Pearls is a meta-comic in that it often satirizes the comics medium, and its characters frequently break the fourth wall. Characters frequently communicate with the author or with characters from other strips. Some strips are based on the premise that the characters live in a comic strip: for example, the strip published on January 14, 2008, had "roof fish" sitting on top of the panel fishing for the characters, and other strips have had smeared newsprint or beer affect the appearance of the strip.

Pearls will often also mock older strips, such as Cathy and The Family Circus. The frequent comedic jabs at long-running comic strips has earned Pastis the disdain of many comic artists, which the author referenced in a storyline where the Pearls cast is not invited to the 75th-anniversary crossover party of Blondie.

Pastis will often employ a shaggy dog story, using a great amount of dialogue to spin an elaborate premise often resolved with a character's unforeseen death or near death.
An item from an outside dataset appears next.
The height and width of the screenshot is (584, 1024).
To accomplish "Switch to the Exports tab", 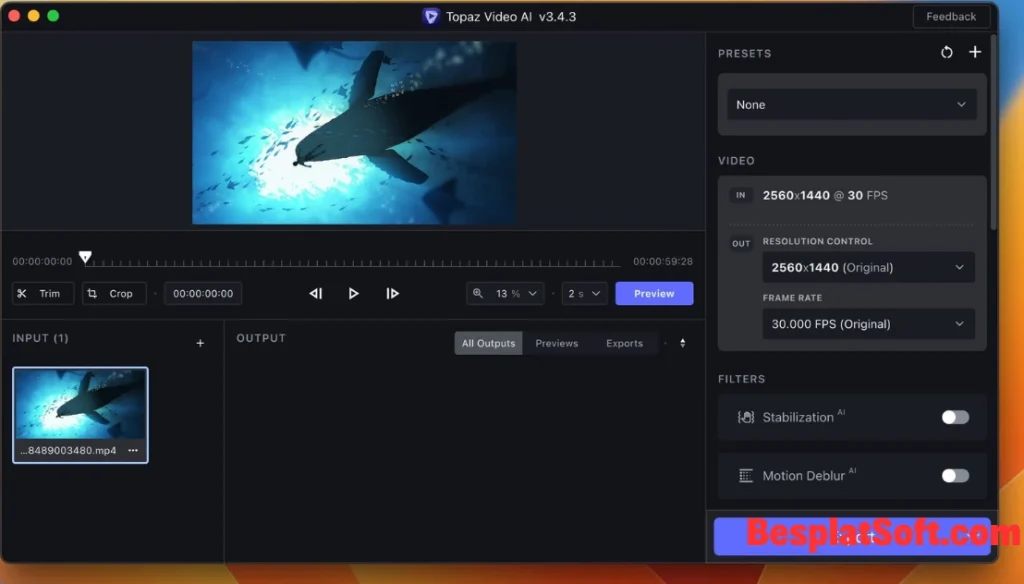I will (x=624, y=343).
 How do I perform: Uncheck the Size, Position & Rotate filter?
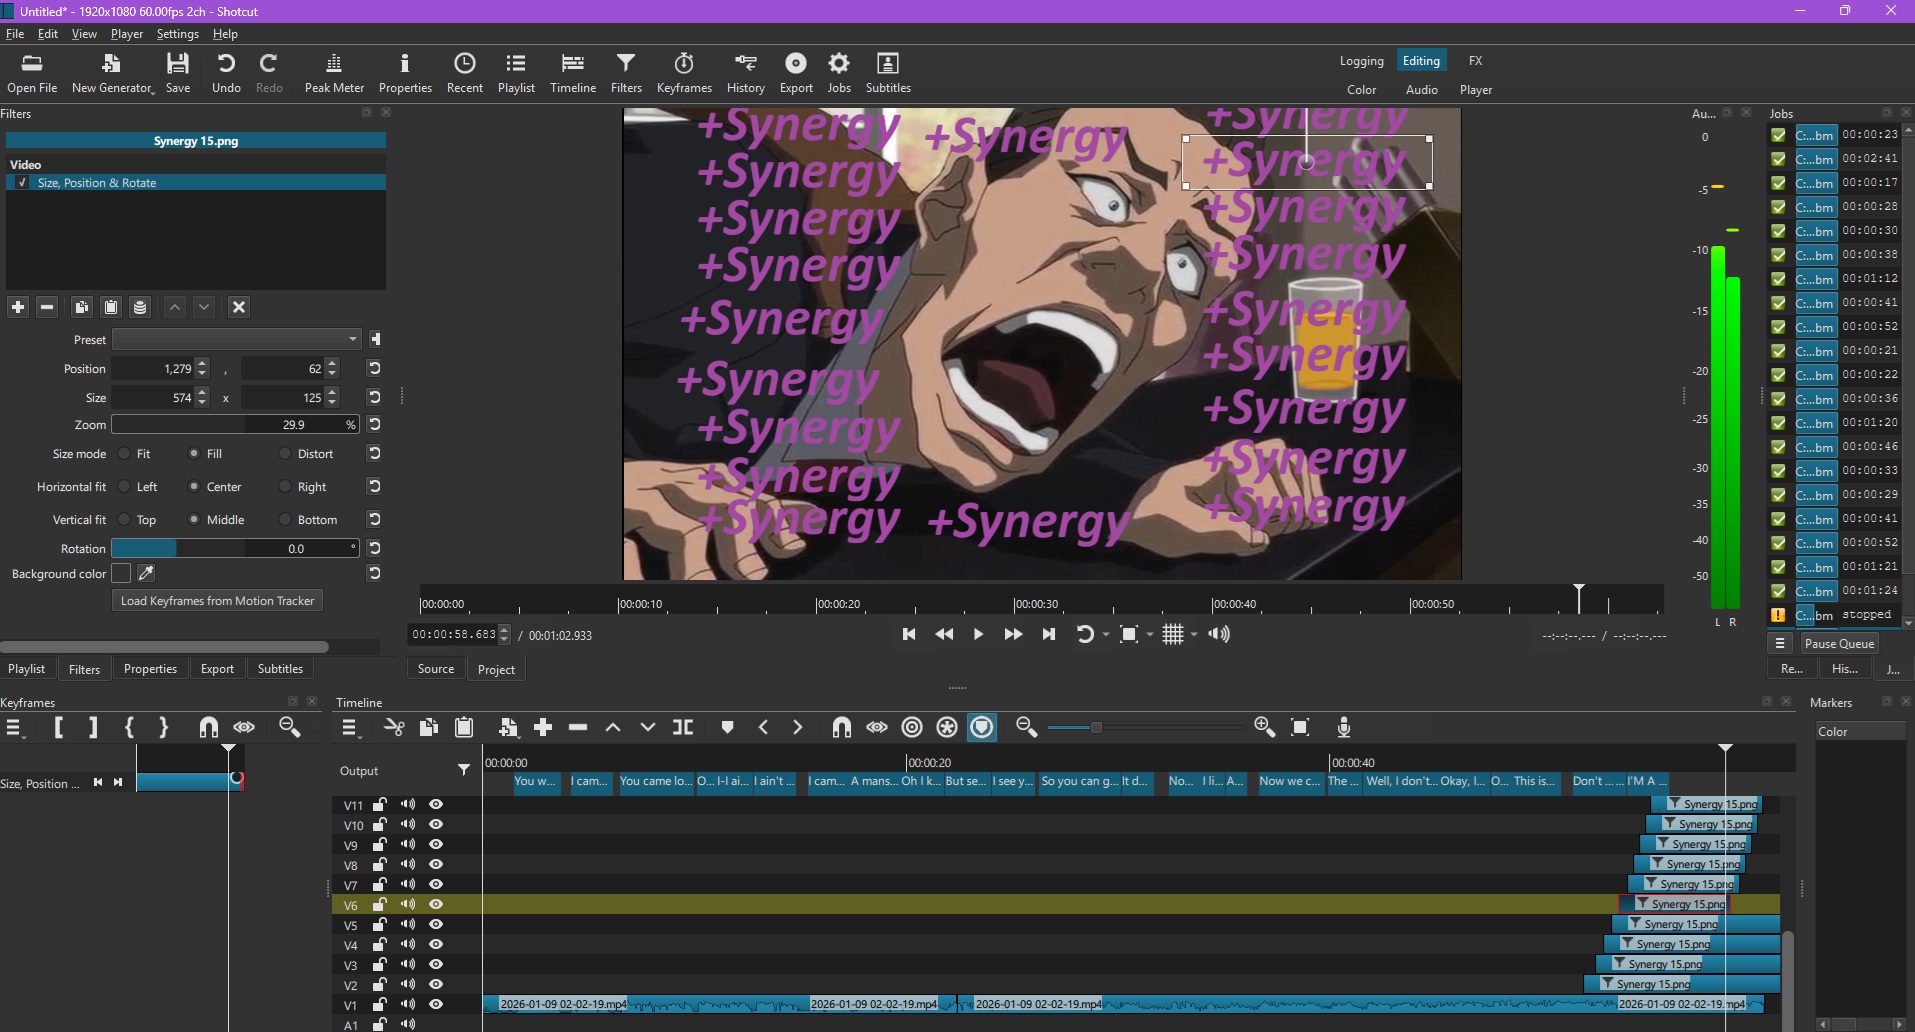pyautogui.click(x=22, y=183)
A variation known as a feghoot builds to an intentionally bad pun in the penultimate panel, with the final panel showing the cartoon version of Pastis as the target of criticism, hostility, or even physical violence from the characters, usually Rat.
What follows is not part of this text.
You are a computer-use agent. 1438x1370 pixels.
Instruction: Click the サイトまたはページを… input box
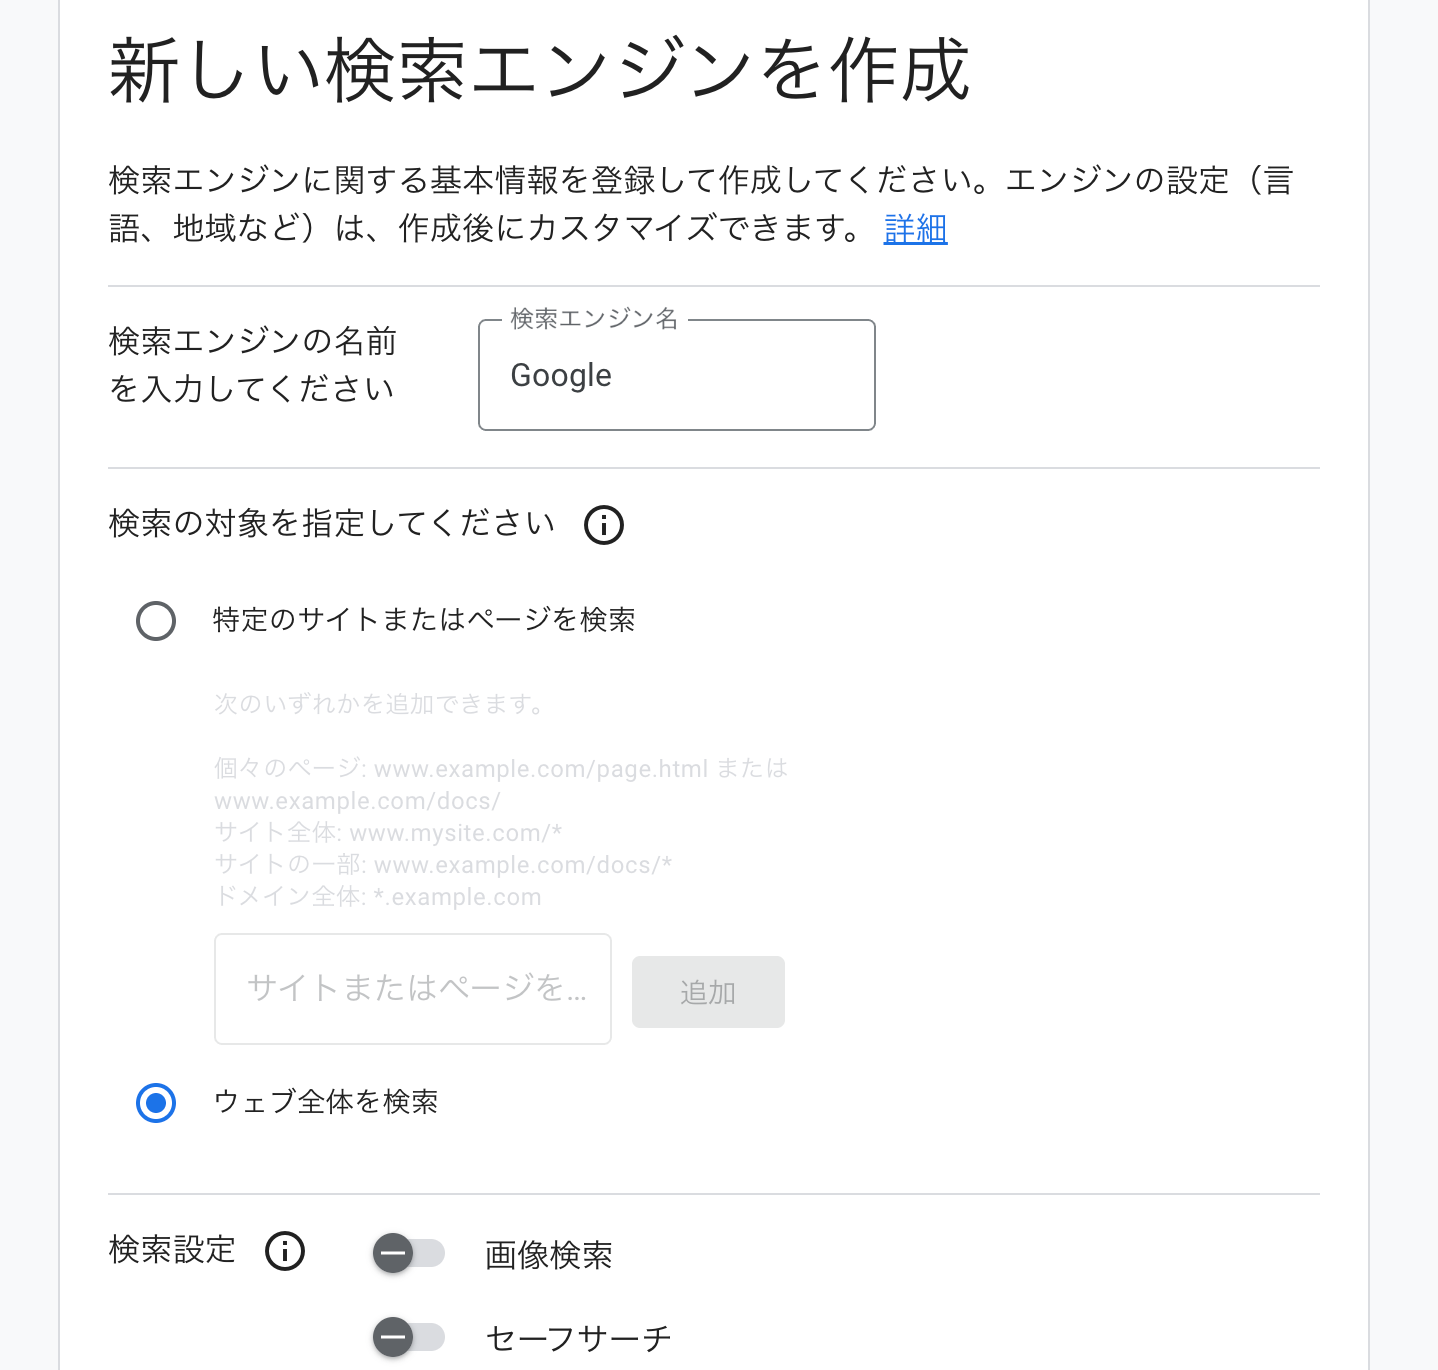(412, 989)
Pearls uses dark humor, at times involving topics such as death, depression and human suffering.

==Other media==
In an interview on The Big Idea with Donny Deutsch that aired on February 7, 2008, Pastis mentioned that he had been approached by producers about an animated TV series based on Pearls.
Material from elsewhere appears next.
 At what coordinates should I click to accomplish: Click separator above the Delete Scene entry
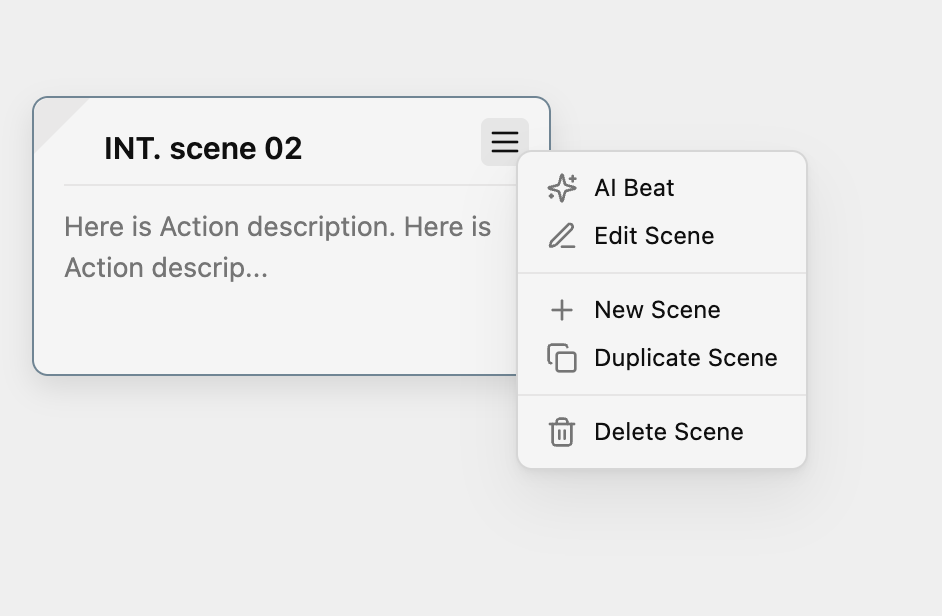(662, 395)
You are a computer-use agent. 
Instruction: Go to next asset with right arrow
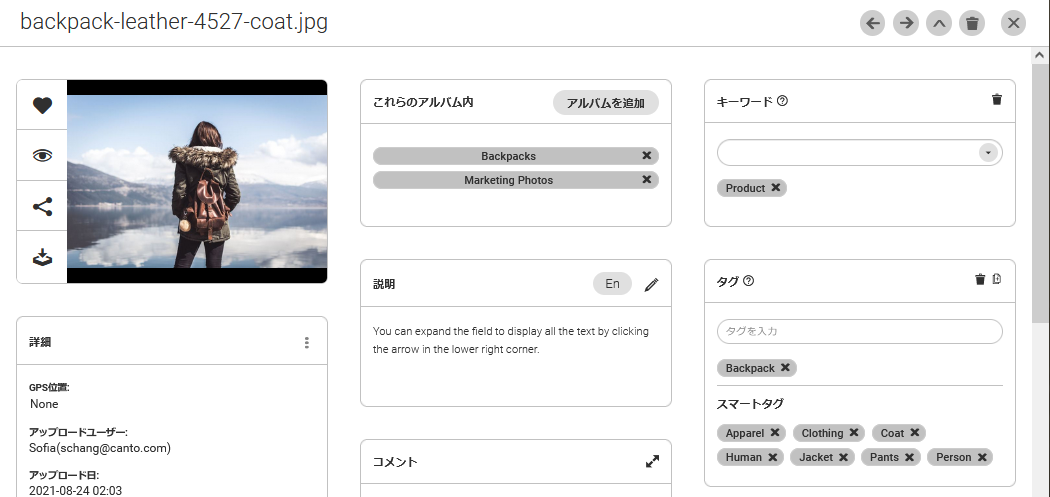coord(906,23)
In 2009, a line of Pearls plush dolls was released by Aurora World, Inc., featuring four characters (Rat, Pig, Zebra and Croc) from the comic, to which Pastis jokingly said he would use for reference when unsure how to draw the characters.

On October 20, 2010, RingTales launched their series of animated Pearls strips on Babelgum. Pastis has since begun to release these cartoons on YouTube.

==Books==

There are over a dozen Pearls Before Swine books, mostly strip collections and treasuries.

==Awards==
Pastis won the National Cartoonists Society's Division Award for Best Newspaper Comic Strip for Pearls in 2003, 2006 and 2014. He was also nominated for the award in 2002 and 2008.

Pastis was one of the National Cartoonists Society's nominees for Cartoonist of the Year in 2008, 2009, 2010, 2011, and 2012.

Stephan Pastis won the Reuben Award for Cartoonist of the Year for 2018 for his work on Pearls.